I'm so glad he was able to "pull a .Marshall" for you...and for himself. I think he was feeling relief knowing he was foing to be free of his body that know longer serves him. He felt relief because he knew you knew it was time. .Marshall had to wait to go until he knew you would be okay.

You and Marshall fought so hard and he will always be our Miracle Dog Marshall! ¢He beat the odds time and time again. He never looked at it as being dealt a rotten hand. Marshall just accepted everything thrown his way and made the best of it.

I'm so glad he was able to spend time with Doc showing him the ropes. Doc will be such an extraordinary buddy for George because Marshall showed him how.

I wish I could tell you eaxh day gets better. At first, each day gets worse. And when you think yiu can't cry anymore, the waves of grief shownup and knock you to your knees over snd over.

The routinenof caring for Marshall and watching his every move is now filled with a silent void. It hurts. It hurts so badly.

But Marshall is not hurting anymore! He was greeted by so many happy wagging tails and buckets of junk food! No such thing as pancreatitis at the Bridge!!

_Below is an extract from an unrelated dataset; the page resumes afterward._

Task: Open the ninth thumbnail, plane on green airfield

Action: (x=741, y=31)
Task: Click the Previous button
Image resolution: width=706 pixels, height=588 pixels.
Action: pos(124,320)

This piece of crap disease dis NOT rob Marshall of being surrounded by a loving family. It did NOT invade his soul!

I will ALWAYS remember Marshall's videos frolicing in the snow with "his boys". Talk about a dog in his element...he was soooo happy! And he's still with yoh and with "his boys" watching over you. You'll feel his presence.

We will ALWAYS remember sweet Marshall here! When you can, I hope you'll co tinue to share more stories about Marshall AND more pictures. We all lpve him so.

Stay connected. We understand like no others can. You gave Marshall a selfless gift today...one that was the right time. Knowing that doesn't alleviate the hurt though. But .Marshall couldn't be more proud of you.

Just as you felt privileged to have Marshall in yournlife, he felt just as privileged to have you in his.

Surrounding you with Marshall's eternal grace and sloppy kisses!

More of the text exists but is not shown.